From Friday through Sunday (or whenever we run out of supplies), the fine members of SoMeXco will be sitting with piles of postcards at the following locations:
- Wine and Cheese with the Deans (and OSteel!) on Friday, 4:30-6:30pm at the Science Center. - Say hi to Tess, Jake, Willa, and Chetan here!
- Open Planetarium and Observatory Hours on Friday, 8-11pm at Peters Hall. - High-five Kirk and Luke while you're here!
- Obertones Parents Weekend Performance on Friday, 9pm at Finney Chapel - Ellen and Barbara will be your postcard-writing guides here!
- Oberlin Jazz Ensemble on Saturday, 8pm at Finney Chapel - Julian will be jazzed (punny!) and ready with postcards, just for you!
- Il Mondo della Luna (our fall opera) on Saturday, 8pm at Hall Auditorium - Emily will be your fair postcard-keeper here.

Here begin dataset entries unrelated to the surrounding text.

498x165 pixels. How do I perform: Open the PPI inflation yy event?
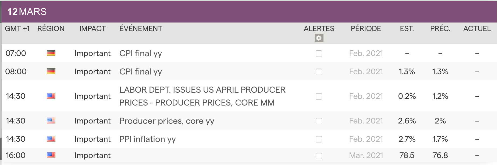pyautogui.click(x=147, y=139)
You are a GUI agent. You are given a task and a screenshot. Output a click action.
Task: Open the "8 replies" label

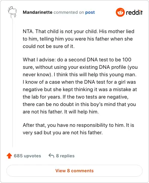click(x=65, y=156)
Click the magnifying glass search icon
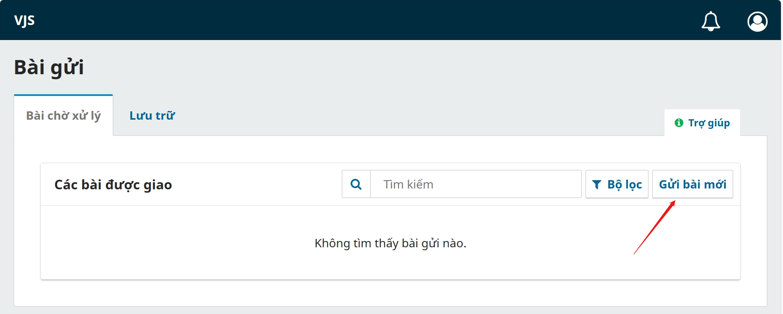Viewport: 783px width, 314px height. point(356,184)
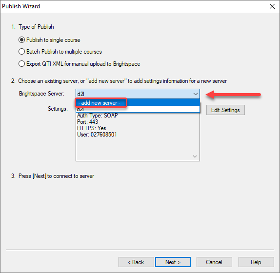280x273 pixels.
Task: Click Next to connect to server
Action: click(x=173, y=262)
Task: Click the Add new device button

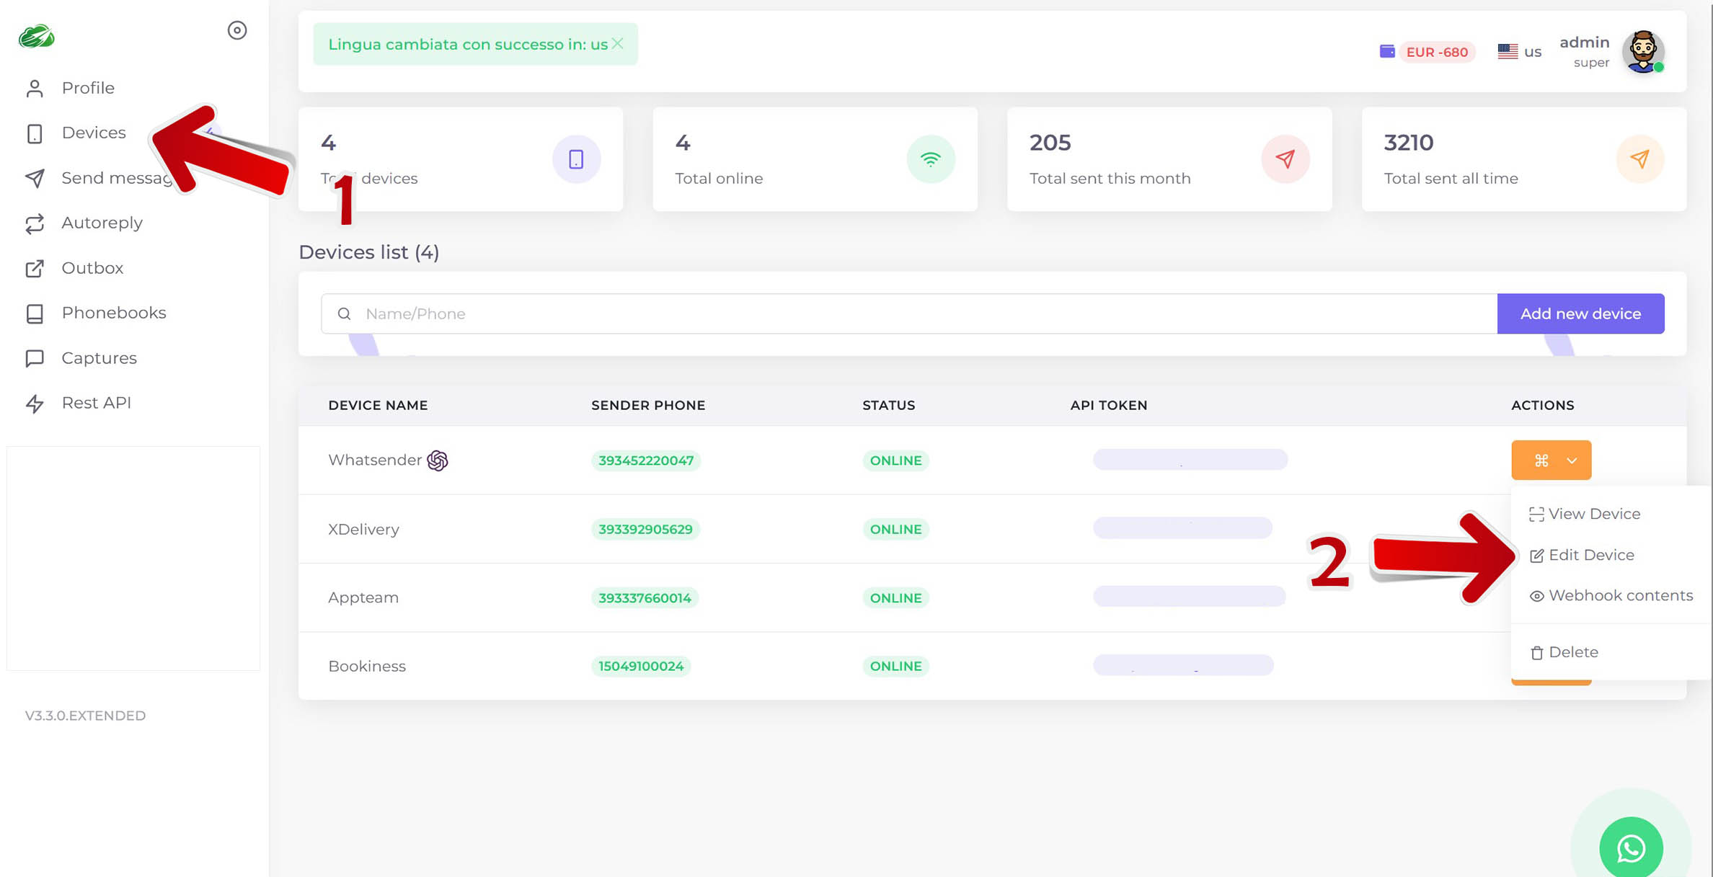Action: click(1580, 313)
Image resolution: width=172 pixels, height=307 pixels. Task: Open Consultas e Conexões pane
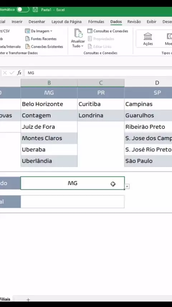pos(108,31)
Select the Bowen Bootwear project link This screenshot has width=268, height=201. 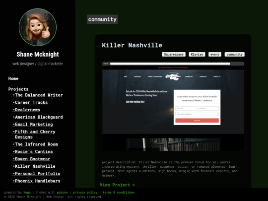pos(31,159)
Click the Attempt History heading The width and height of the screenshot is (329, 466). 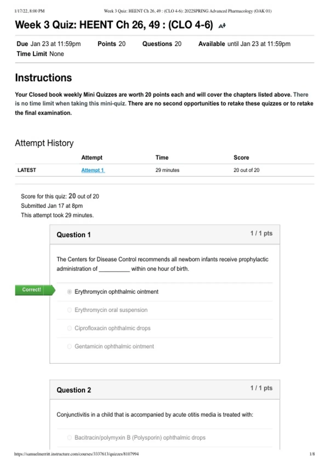(44, 143)
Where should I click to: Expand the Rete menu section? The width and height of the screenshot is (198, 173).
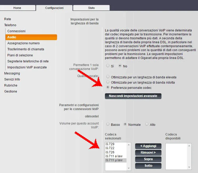tap(8, 19)
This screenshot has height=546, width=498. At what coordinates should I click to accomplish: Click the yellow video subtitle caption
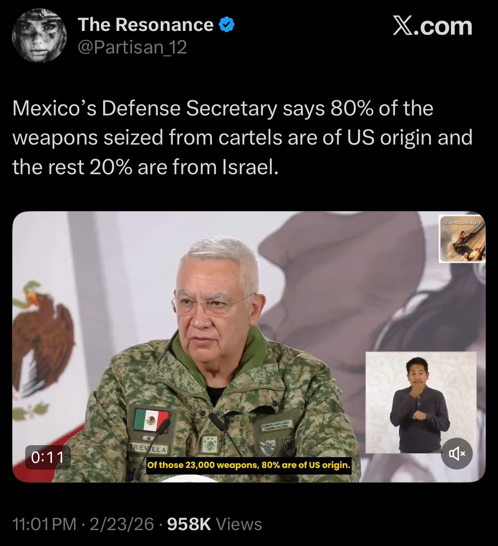pos(249,465)
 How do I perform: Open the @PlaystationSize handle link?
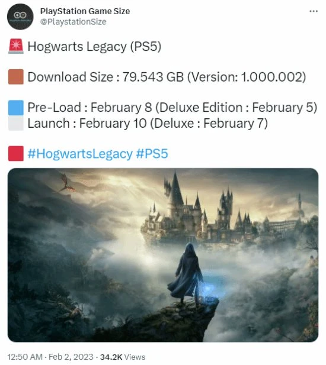tap(73, 22)
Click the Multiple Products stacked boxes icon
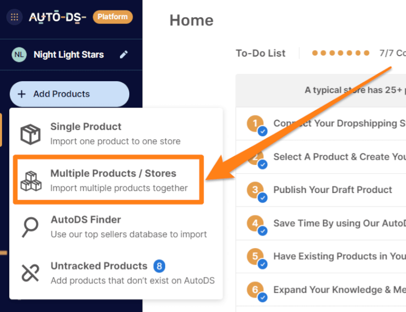406x312 pixels. tap(31, 180)
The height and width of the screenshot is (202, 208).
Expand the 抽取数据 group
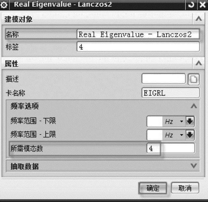[194, 166]
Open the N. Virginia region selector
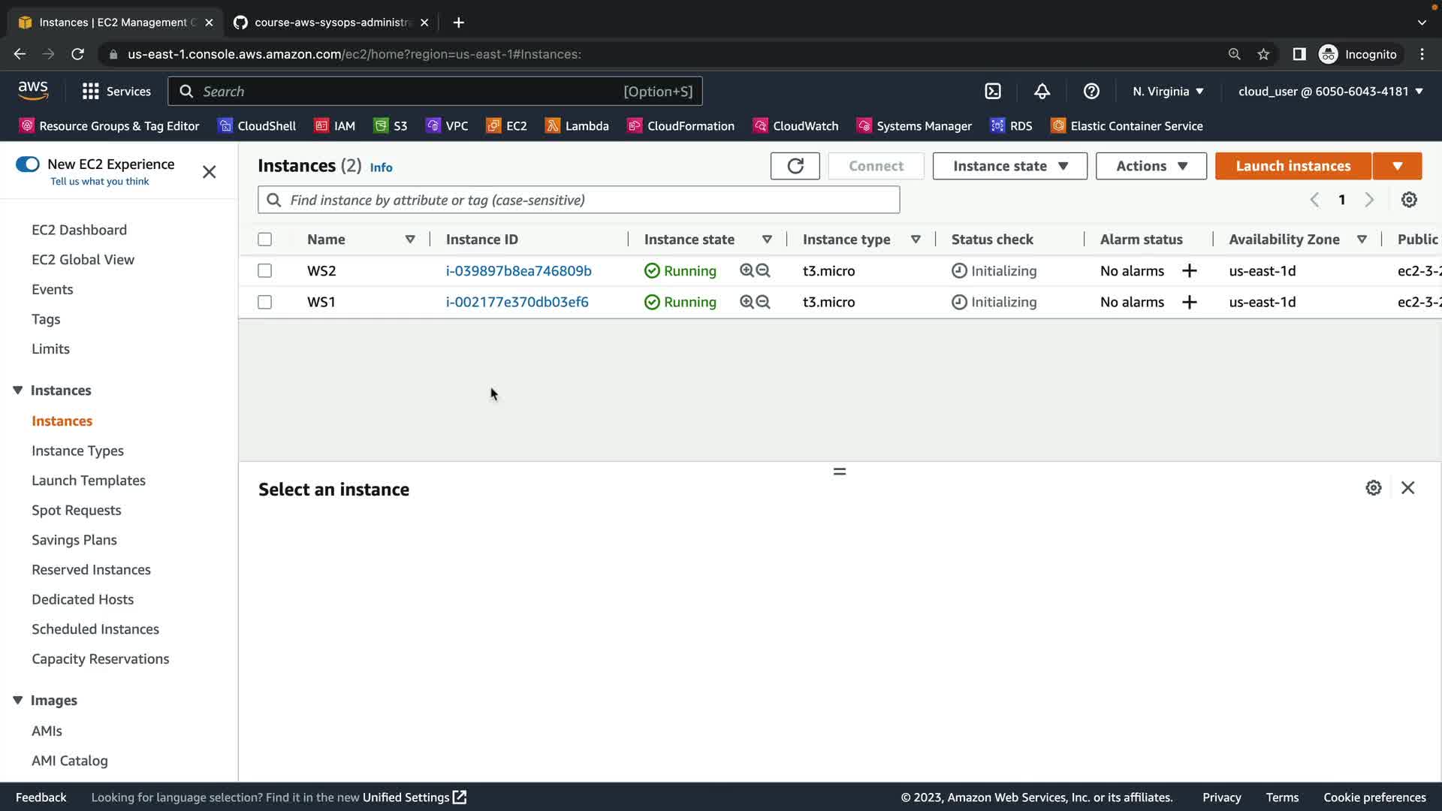 [x=1168, y=92]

(If all goes according to plan, you'll see my shining face around campus soaking up all the vicarious family loveeeee, but if we have some postcards left over on Sunday morning, you might see me at the president's breakfast.)
By dropping by any one of these tables, you'll get to:
- fill out a postcard to anyone in your family (blood or might-as-well-be) in the whole wide world you want to tell about your weekend,
- be a part of the bigger picture.
That last part is not just a saying, but a real thing. You see, we took a giant picture, cut it up into 336 postcard-sized chunks, numbered them all, and after you write yours, we'll be keeping track of where in the world your message ends up with a nifty website (heading your way next week!).
What better way to visualize the vastness of the Oberlin family than to send us out there to them? I'm jumping up and down inside — and on the outside this weekend, I assure you — just thinking about where this can go, and to where in the world I'll be sending my postcard. Hey, Ben, perhaps we should team up and plan it out! (Look, our project is connecting families already!)